Tom smiles. “Nah…” he says. “It would be good though… to just burn it all. But no, I’m just putting everything that’s in the wrong place, kind of, well… in one place. Stage two is I put everything back where it should be.”
I nod. “Very organised,” I say, walking around the pile and touching his arm. “But it’s 4 AM; why don’t yo
u come back to bed?”
Tom shrugs and my hand falls away. “I can’t sleep,” he says. “There’s no point just lying there. It just winds me up.”
“Come back to bed and we can not-sleep together,” I say, touching Tom’s arm again.

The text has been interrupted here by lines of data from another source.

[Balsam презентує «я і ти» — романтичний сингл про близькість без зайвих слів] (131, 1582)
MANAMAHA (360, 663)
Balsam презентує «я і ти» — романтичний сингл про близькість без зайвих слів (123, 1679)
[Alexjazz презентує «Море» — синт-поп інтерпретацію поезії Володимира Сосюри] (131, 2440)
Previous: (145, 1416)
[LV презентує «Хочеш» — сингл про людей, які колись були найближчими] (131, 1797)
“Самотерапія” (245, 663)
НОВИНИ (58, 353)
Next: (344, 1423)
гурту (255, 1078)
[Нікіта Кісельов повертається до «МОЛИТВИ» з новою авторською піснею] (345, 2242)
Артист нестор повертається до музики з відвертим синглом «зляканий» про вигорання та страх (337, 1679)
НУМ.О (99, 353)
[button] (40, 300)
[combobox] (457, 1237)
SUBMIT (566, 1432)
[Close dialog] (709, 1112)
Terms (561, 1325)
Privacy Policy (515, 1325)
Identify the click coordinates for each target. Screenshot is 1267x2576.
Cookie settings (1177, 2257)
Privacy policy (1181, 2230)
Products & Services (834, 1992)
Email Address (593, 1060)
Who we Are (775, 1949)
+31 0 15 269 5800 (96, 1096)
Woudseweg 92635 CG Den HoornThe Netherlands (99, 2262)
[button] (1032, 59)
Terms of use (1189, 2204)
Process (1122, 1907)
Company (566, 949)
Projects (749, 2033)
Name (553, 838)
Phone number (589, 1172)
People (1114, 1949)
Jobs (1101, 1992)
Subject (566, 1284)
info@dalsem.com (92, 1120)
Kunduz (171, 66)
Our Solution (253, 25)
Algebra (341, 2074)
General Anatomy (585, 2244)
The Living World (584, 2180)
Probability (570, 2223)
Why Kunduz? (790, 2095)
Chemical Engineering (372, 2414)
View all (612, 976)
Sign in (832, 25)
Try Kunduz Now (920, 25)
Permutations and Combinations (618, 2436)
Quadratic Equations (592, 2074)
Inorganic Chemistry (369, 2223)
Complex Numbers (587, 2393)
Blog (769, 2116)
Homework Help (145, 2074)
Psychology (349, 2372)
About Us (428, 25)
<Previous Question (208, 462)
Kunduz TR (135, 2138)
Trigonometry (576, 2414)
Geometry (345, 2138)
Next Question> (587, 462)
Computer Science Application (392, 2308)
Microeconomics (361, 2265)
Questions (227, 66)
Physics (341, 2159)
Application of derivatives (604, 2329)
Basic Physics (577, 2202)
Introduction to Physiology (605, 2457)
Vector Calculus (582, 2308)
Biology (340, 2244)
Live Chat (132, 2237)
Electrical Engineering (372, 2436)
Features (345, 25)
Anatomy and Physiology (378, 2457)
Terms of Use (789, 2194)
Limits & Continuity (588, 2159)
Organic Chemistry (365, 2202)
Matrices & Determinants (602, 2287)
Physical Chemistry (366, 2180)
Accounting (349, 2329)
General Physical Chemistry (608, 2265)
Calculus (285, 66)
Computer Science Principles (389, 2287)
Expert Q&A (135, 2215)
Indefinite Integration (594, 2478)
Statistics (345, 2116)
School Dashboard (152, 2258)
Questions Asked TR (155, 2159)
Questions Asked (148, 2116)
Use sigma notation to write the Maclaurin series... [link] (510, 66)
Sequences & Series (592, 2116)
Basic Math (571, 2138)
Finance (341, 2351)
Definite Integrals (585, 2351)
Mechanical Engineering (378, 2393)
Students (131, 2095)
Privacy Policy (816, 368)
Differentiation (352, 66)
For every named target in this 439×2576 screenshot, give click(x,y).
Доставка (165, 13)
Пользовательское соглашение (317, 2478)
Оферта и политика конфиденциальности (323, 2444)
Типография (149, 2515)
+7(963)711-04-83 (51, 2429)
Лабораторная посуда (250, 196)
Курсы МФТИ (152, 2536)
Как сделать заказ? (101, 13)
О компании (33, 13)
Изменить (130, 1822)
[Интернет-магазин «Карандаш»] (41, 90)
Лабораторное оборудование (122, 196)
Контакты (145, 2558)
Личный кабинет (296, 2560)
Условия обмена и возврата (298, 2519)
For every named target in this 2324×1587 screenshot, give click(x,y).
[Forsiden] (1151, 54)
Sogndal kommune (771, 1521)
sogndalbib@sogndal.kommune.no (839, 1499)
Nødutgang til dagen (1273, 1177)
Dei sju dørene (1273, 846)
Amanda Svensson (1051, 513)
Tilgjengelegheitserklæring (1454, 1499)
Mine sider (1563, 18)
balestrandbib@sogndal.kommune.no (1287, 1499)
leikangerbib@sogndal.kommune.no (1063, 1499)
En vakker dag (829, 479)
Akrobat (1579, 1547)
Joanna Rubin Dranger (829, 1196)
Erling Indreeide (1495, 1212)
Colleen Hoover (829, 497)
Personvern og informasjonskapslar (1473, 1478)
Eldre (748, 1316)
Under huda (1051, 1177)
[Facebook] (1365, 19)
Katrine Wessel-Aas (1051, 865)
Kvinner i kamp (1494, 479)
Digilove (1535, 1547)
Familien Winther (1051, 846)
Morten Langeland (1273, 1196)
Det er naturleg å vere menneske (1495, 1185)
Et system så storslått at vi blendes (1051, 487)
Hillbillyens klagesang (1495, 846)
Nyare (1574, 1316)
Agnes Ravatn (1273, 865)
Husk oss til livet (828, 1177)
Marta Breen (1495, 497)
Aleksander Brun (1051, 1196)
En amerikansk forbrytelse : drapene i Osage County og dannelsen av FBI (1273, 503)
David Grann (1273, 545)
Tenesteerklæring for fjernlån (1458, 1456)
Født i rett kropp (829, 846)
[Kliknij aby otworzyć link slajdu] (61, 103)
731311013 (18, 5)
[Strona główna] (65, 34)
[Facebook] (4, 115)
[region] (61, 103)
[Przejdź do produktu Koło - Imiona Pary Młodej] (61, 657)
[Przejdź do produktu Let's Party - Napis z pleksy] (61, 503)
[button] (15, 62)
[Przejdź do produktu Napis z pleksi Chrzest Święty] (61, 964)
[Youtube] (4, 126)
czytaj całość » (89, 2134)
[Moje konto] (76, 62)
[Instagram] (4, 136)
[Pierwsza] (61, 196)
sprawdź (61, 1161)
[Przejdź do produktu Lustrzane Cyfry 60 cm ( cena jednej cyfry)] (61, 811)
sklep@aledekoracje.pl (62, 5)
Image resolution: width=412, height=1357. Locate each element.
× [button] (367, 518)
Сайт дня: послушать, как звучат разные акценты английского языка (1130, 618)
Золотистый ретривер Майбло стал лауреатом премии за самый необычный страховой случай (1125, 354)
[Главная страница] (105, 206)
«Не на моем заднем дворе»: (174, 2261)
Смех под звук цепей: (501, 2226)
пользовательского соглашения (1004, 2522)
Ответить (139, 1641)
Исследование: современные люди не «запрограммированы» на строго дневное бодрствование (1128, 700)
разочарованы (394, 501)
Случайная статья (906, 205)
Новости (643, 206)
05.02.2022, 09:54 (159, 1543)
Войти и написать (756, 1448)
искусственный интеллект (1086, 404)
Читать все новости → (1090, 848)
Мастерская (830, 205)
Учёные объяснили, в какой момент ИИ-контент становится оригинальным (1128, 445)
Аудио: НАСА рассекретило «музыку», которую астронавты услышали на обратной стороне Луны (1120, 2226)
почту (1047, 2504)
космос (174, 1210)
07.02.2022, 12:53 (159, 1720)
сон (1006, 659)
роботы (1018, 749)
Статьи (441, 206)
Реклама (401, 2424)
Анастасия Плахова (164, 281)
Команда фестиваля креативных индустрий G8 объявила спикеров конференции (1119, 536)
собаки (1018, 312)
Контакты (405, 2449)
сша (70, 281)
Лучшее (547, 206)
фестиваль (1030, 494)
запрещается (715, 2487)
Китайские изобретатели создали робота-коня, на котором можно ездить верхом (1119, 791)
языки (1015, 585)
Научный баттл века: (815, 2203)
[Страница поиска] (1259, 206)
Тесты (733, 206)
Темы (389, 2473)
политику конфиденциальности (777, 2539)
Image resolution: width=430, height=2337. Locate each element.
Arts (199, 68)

This time he jerks his arm away from me. “I’m fine,” he says, tetchily. “Just…” He swallows, and when he continues his voice is forcibly calmer. “Go back to bed,” he says.
I shrug. “Okay,” I say. “You know where I am.”
I sit bolt upright; I am not sure why I am awake – a noise, a crash, a bad dream? The cold light of dawn is filtering into the room.
“Tom?” I call. I yawn and slide my legs to the edge of the bed. “Tom?” I repeat.
I hear a noise from the lounge – a voice, a groan maybe. As I scratch my head and stand, I hear it again. “Tom?” I repeat, stumblingly heading for the lounge.
The flat is quiet and empty; well, empty that is, except for the pile of stuff, which has grown a little since I went back to bed.
Beyond the mound lies a stepladder. I frown and step forward. It is only then that I see Tom, lying in the strangest of positions.
He’s cradled, as it were, by the oval, steel frame of the coffee table. His arms and shoulders hang outside the loop, as do his legs.
As I frown and mumble, “Tom?” his head lolls towards me, and only then do I grasp what has happened; only then do I see the shards of glass lying beneath him.
“Shit Tom,” I say, instantly awake. “Are you okay?”
Tom looks at me woozily. “I think I hit my head,” he says.
He tries to lift himself from the table but as he straightens, he winces and gasps. “And, I’ve cut my…” he says, stretching and twisting in an attempt at looking beneath him. “Shit!”
I carefully step over him, straddling his legs and grasp his hands. “Careful where you put your feet,” I say. “There’s glass everywhere.”
Tom nods. “Yeah,” he says. “I can feel it.”
“Okay, and… Up!” I grunt as I pull him forwards.
Tom blinks and sways a little on his feet, and then frowns and peers down at his side. “Shit,” he says. “Look at that.”
A three-inch shard of glass is jutting from the flesh just above his hip. It’s shaped like a curved dagger. I lift another chunk of glass carefully out of the way and reposition my feet so that I can inspect the wound.